Work required> In full and without alteration, print the entries that follow.

= Beginning of Section =

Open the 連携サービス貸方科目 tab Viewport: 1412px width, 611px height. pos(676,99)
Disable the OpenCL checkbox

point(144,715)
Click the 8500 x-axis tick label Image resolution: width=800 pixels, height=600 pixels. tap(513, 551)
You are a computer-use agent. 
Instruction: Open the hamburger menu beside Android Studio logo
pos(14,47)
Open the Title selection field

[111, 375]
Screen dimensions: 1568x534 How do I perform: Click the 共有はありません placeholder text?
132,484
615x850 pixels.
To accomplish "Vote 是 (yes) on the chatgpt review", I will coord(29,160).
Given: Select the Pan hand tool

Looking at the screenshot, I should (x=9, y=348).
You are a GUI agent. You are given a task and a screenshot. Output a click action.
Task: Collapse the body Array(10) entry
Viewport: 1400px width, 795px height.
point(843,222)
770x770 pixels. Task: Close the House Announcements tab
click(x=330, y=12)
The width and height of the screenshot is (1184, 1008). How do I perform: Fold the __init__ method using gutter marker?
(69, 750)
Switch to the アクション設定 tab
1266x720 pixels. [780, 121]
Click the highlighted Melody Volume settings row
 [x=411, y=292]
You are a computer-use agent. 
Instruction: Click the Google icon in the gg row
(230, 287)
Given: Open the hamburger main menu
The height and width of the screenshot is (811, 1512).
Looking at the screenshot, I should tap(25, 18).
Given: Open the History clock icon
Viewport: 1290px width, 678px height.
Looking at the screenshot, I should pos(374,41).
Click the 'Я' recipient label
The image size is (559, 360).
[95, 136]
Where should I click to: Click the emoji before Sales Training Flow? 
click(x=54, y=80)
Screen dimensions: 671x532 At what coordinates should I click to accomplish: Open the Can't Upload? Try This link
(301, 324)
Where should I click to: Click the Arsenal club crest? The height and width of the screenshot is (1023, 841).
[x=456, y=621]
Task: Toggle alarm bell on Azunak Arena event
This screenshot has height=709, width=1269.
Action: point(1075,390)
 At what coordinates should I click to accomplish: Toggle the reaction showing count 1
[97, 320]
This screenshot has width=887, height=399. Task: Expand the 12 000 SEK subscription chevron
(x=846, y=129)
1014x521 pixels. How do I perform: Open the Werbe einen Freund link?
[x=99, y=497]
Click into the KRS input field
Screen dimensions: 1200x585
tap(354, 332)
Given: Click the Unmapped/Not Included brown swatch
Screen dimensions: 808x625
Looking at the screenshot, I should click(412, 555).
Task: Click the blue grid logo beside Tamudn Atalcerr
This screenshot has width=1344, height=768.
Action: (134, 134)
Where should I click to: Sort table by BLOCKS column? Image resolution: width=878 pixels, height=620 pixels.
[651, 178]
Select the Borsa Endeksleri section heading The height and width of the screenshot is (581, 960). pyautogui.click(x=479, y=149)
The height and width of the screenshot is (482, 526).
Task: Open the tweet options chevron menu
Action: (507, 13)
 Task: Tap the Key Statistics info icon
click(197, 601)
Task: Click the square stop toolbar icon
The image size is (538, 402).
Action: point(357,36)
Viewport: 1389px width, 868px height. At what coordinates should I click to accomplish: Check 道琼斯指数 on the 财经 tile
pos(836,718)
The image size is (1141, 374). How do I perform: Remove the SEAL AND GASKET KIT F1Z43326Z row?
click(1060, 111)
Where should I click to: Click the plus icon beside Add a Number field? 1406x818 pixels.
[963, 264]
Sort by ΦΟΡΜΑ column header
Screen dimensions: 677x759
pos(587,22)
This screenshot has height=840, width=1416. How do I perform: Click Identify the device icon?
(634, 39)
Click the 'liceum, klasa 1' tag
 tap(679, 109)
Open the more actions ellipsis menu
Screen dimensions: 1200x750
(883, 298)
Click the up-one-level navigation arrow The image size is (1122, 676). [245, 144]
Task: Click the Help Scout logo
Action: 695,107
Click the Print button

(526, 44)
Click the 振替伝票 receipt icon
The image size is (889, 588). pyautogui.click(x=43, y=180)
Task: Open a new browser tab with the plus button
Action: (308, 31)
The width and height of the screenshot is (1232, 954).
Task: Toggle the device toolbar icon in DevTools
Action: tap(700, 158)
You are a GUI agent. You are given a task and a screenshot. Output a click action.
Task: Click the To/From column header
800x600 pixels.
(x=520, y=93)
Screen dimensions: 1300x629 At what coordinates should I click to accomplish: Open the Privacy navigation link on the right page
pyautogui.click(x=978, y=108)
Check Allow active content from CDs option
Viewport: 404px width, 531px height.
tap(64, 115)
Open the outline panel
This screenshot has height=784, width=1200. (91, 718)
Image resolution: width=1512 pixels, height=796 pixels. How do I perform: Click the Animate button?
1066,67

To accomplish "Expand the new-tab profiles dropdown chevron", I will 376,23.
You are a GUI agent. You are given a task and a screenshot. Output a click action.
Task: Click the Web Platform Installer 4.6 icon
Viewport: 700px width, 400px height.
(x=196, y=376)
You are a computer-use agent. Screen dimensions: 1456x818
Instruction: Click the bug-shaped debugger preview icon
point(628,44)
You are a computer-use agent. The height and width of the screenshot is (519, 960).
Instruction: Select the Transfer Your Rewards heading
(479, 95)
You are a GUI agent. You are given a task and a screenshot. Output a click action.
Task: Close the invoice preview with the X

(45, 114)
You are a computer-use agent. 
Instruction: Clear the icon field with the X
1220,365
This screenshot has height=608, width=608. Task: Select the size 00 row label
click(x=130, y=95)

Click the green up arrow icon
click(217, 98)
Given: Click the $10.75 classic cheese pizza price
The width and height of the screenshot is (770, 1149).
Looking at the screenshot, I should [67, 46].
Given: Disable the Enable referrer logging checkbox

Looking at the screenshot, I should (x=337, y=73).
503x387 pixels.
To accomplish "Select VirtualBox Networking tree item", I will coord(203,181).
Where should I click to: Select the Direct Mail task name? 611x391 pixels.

= End of Section =

The completed task>
Open the 連携サービス貸方科目 tab Viewport: 1412px width, 611px height. pos(676,99)
Disable the OpenCL checkbox

point(144,715)
Click the 8500 x-axis tick label Image resolution: width=800 pixels, height=600 pixels. tap(513, 551)
You are a computer-use agent. 
Instruction: Open the hamburger menu beside Android Studio logo
pos(14,47)
Open the Title selection field

[111, 375]
Screen dimensions: 1568x534 How do I perform: Click the 共有はありません placeholder text?
132,484
615x850 pixels.
To accomplish "Vote 是 (yes) on the chatgpt review", I will coord(29,160).
Given: Select the Pan hand tool

Looking at the screenshot, I should (x=9, y=348).
You are a GUI agent. You are given a task and a screenshot. Output a click action.
Task: Collapse the body Array(10) entry
Viewport: 1400px width, 795px height.
point(843,222)
770x770 pixels. Task: Close the House Announcements tab
click(x=330, y=12)
The width and height of the screenshot is (1184, 1008). How do I perform: Fold the __init__ method using gutter marker?
(69, 750)
Switch to the アクション設定 tab
1266x720 pixels. [780, 121]
Click the highlighted Melody Volume settings row
 [x=411, y=292]
You are a computer-use agent. 
Instruction: Click the Google icon in the gg row
(230, 287)
Given: Open the hamburger main menu
The height and width of the screenshot is (811, 1512).
Looking at the screenshot, I should tap(25, 18).
Given: Open the History clock icon
Viewport: 1290px width, 678px height.
Looking at the screenshot, I should pos(374,41).
Click the 'Я' recipient label
The image size is (559, 360).
[95, 136]
Where should I click to: Click the emoji before Sales Training Flow? 
click(x=54, y=80)
Screen dimensions: 671x532 At what coordinates should I click to accomplish: Open the Can't Upload? Try This link
(301, 324)
Where should I click to: Click the Arsenal club crest? The height and width of the screenshot is (1023, 841).
[x=456, y=621]
Task: Toggle alarm bell on Azunak Arena event
This screenshot has height=709, width=1269.
Action: point(1075,390)
 At what coordinates should I click to accomplish: Toggle the reaction showing count 1
[97, 320]
This screenshot has width=887, height=399. Task: Expand the 12 000 SEK subscription chevron
(x=846, y=129)
1014x521 pixels. How do I perform: Open the Werbe einen Freund link?
[x=99, y=497]
Click into the KRS input field
Screen dimensions: 1200x585
tap(354, 332)
Given: Click the Unmapped/Not Included brown swatch
Screen dimensions: 808x625
Looking at the screenshot, I should click(412, 555).
Task: Click the blue grid logo beside Tamudn Atalcerr
This screenshot has width=1344, height=768.
Action: (134, 134)
Where should I click to: Sort table by BLOCKS column? Image resolution: width=878 pixels, height=620 pixels.
[651, 178]
Select the Borsa Endeksleri section heading The height and width of the screenshot is (581, 960). pyautogui.click(x=479, y=149)
The height and width of the screenshot is (482, 526).
Task: Open the tweet options chevron menu
Action: (507, 13)
 Task: Tap the Key Statistics info icon
click(197, 601)
Task: Click the square stop toolbar icon
The image size is (538, 402).
Action: point(357,36)
Viewport: 1389px width, 868px height. At what coordinates should I click to accomplish: Check 道琼斯指数 on the 财经 tile
pos(836,718)
The image size is (1141, 374). How do I perform: Remove the SEAL AND GASKET KIT F1Z43326Z row?
click(1060, 111)
Where should I click to: Click the plus icon beside Add a Number field? 1406x818 pixels.
[963, 264]
Sort by ΦΟΡΜΑ column header
Screen dimensions: 677x759
pos(587,22)
This screenshot has height=840, width=1416. How do I perform: Click Identify the device icon?
(634, 39)
Click the 'liceum, klasa 1' tag
 tap(679, 109)
Open the more actions ellipsis menu
Screen dimensions: 1200x750
(883, 298)
Click the up-one-level navigation arrow The image size is (1122, 676). [245, 144]
Task: Click the Help Scout logo
Action: 695,107
Click the Print button

(526, 44)
Click the 振替伝票 receipt icon
The image size is (889, 588). pyautogui.click(x=43, y=180)
Task: Open a new browser tab with the plus button
Action: (308, 31)
The width and height of the screenshot is (1232, 954).
Task: Toggle the device toolbar icon in DevTools
Action: tap(700, 158)
You are a GUI agent. You are given a task and a screenshot. Output a click action.
Task: Click the To/From column header
800x600 pixels.
(x=520, y=93)
Screen dimensions: 1300x629 At what coordinates should I click to accomplish: Open the Privacy navigation link on the right page
pyautogui.click(x=978, y=108)
Check Allow active content from CDs option
Viewport: 404px width, 531px height.
tap(64, 115)
Open the outline panel
This screenshot has height=784, width=1200. (91, 718)
Image resolution: width=1512 pixels, height=796 pixels. How do I perform: Click the Animate button?
1066,67

To accomplish "Expand the new-tab profiles dropdown chevron", I will 376,23.
You are a GUI agent. You are given a task and a screenshot. Output a click action.
Task: Click the Web Platform Installer 4.6 icon
Viewport: 700px width, 400px height.
(x=196, y=376)
You are a computer-use agent. Screen dimensions: 1456x818
Instruction: Click the bug-shaped debugger preview icon
point(628,44)
You are a computer-use agent. The height and width of the screenshot is (519, 960).
Instruction: Select the Transfer Your Rewards heading
(479, 95)
You are a GUI agent. You are given a task and a screenshot. Output a click action.
Task: Close the invoice preview with the X

(45, 114)
You are a computer-use agent. 
Instruction: Clear the icon field with the X
1220,365
This screenshot has height=608, width=608. Task: Select the size 00 row label
click(x=130, y=95)

Click the green up arrow icon
click(217, 98)
Given: Click the $10.75 classic cheese pizza price
The width and height of the screenshot is (770, 1149).
Looking at the screenshot, I should [67, 46].
Given: Disable the Enable referrer logging checkbox

Looking at the screenshot, I should (x=337, y=73).
503x387 pixels.
To accomplish "Select VirtualBox Networking tree item", I will coord(203,181).
Where should I click to: Select the Direct Mail task name? 611x391 pixels.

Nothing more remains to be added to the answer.